> _WORK TO BE COMPLETED_
Swap every "GUI agent" in these records for "interface agent", changing nothing else.

--- START ---

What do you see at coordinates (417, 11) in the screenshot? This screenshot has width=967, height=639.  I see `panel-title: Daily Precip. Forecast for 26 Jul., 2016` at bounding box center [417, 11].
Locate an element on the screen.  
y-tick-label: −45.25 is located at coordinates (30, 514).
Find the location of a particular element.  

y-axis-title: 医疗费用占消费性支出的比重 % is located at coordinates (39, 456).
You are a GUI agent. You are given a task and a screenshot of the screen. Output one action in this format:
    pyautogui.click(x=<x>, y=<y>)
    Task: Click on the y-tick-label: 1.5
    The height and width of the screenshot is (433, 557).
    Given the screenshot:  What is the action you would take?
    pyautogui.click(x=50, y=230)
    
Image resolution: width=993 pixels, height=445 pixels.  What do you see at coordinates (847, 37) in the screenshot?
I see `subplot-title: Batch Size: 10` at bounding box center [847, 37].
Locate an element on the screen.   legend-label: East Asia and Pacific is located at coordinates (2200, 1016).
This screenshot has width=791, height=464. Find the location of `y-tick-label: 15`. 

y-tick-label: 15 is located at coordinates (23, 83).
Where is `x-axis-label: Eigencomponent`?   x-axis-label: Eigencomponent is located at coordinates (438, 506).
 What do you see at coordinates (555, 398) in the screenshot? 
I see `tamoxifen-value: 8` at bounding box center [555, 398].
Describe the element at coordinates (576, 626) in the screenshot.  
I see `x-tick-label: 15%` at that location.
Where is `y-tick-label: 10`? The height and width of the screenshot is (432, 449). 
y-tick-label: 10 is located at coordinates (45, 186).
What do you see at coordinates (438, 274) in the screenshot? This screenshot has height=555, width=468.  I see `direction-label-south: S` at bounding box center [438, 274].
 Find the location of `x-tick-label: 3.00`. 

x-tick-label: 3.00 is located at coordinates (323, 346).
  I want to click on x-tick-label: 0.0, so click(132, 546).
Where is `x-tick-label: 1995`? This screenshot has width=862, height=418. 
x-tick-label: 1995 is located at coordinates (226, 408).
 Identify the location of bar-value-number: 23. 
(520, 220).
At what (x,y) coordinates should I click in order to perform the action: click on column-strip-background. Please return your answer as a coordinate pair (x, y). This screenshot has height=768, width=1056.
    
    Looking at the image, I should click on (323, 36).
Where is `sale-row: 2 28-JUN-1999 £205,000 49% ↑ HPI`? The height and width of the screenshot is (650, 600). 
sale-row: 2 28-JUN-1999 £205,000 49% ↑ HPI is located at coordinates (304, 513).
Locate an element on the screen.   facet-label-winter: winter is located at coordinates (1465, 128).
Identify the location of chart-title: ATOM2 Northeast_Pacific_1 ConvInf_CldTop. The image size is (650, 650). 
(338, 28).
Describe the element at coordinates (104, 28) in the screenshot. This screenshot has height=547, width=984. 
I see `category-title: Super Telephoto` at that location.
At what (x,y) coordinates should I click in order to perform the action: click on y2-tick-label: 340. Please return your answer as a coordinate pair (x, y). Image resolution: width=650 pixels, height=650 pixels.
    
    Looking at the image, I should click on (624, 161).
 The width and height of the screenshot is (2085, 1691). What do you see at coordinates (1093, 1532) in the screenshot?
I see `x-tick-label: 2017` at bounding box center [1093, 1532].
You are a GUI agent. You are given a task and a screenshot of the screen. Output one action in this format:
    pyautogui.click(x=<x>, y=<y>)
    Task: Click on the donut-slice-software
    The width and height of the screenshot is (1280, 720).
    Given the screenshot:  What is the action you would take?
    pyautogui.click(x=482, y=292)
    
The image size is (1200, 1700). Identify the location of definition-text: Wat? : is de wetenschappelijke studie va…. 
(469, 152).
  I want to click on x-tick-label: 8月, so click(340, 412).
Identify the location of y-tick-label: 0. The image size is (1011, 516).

--- END ---

> _REPLY TO THE TASK_
What do you see at coordinates (417, 11) in the screenshot? This screenshot has width=967, height=639.  I see `panel-title: Daily Precip. Forecast for 26 Jul., 2016` at bounding box center [417, 11].
Locate an element on the screen.  
y-tick-label: −45.25 is located at coordinates (30, 514).
Find the location of a particular element.  

y-axis-title: 医疗费用占消费性支出的比重 % is located at coordinates (39, 456).
You are a interface agent. You are given a task and a screenshot of the screen. Output one action in this format:
    pyautogui.click(x=<x>, y=<y>)
    Task: Click on the y-tick-label: 1.5
    The height and width of the screenshot is (433, 557).
    Given the screenshot:  What is the action you would take?
    pyautogui.click(x=50, y=230)
    
Image resolution: width=993 pixels, height=445 pixels.  What do you see at coordinates (847, 37) in the screenshot?
I see `subplot-title: Batch Size: 10` at bounding box center [847, 37].
Locate an element on the screen.   legend-label: East Asia and Pacific is located at coordinates (2200, 1016).
This screenshot has width=791, height=464. Find the location of `y-tick-label: 15`. 

y-tick-label: 15 is located at coordinates (23, 83).
Where is `x-axis-label: Eigencomponent`?   x-axis-label: Eigencomponent is located at coordinates (438, 506).
 What do you see at coordinates (555, 398) in the screenshot? 
I see `tamoxifen-value: 8` at bounding box center [555, 398].
Describe the element at coordinates (576, 626) in the screenshot.  
I see `x-tick-label: 15%` at that location.
Where is `y-tick-label: 10`? The height and width of the screenshot is (432, 449). 
y-tick-label: 10 is located at coordinates (45, 186).
What do you see at coordinates (438, 274) in the screenshot? This screenshot has height=555, width=468.  I see `direction-label-south: S` at bounding box center [438, 274].
 Find the location of `x-tick-label: 3.00`. 

x-tick-label: 3.00 is located at coordinates (323, 346).
  I want to click on x-tick-label: 0.0, so click(132, 546).
Where is `x-tick-label: 1995`? This screenshot has width=862, height=418. 
x-tick-label: 1995 is located at coordinates (226, 408).
 Identify the location of bar-value-number: 23. 
(520, 220).
At what (x,y) coordinates should I click in order to perform the action: click on column-strip-background. Please return your answer as a coordinate pair (x, y). This screenshot has height=768, width=1056.
    
    Looking at the image, I should click on (323, 36).
Where is `sale-row: 2 28-JUN-1999 £205,000 49% ↑ HPI`? The height and width of the screenshot is (650, 600). 
sale-row: 2 28-JUN-1999 £205,000 49% ↑ HPI is located at coordinates (304, 513).
Locate an element on the screen.   facet-label-winter: winter is located at coordinates (1465, 128).
Identify the location of chart-title: ATOM2 Northeast_Pacific_1 ConvInf_CldTop. The image size is (650, 650). 
(338, 28).
Describe the element at coordinates (104, 28) in the screenshot. This screenshot has height=547, width=984. 
I see `category-title: Super Telephoto` at that location.
At what (x,y) coordinates should I click in order to perform the action: click on y2-tick-label: 340. Please return your answer as a coordinate pair (x, y). Image resolution: width=650 pixels, height=650 pixels.
    
    Looking at the image, I should click on (624, 161).
 The width and height of the screenshot is (2085, 1691). What do you see at coordinates (1093, 1532) in the screenshot?
I see `x-tick-label: 2017` at bounding box center [1093, 1532].
You are a interface agent. You are given a task and a screenshot of the screen. Output one action in this format:
    pyautogui.click(x=<x>, y=<y>)
    Task: Click on the donut-slice-software
    The width and height of the screenshot is (1280, 720).
    Given the screenshot:  What is the action you would take?
    pyautogui.click(x=482, y=292)
    
The image size is (1200, 1700). Identify the location of definition-text: Wat? : is de wetenschappelijke studie va…. 
(469, 152).
  I want to click on x-tick-label: 8月, so click(340, 412).
Identify the location of y-tick-label: 0. The image size is (1011, 516).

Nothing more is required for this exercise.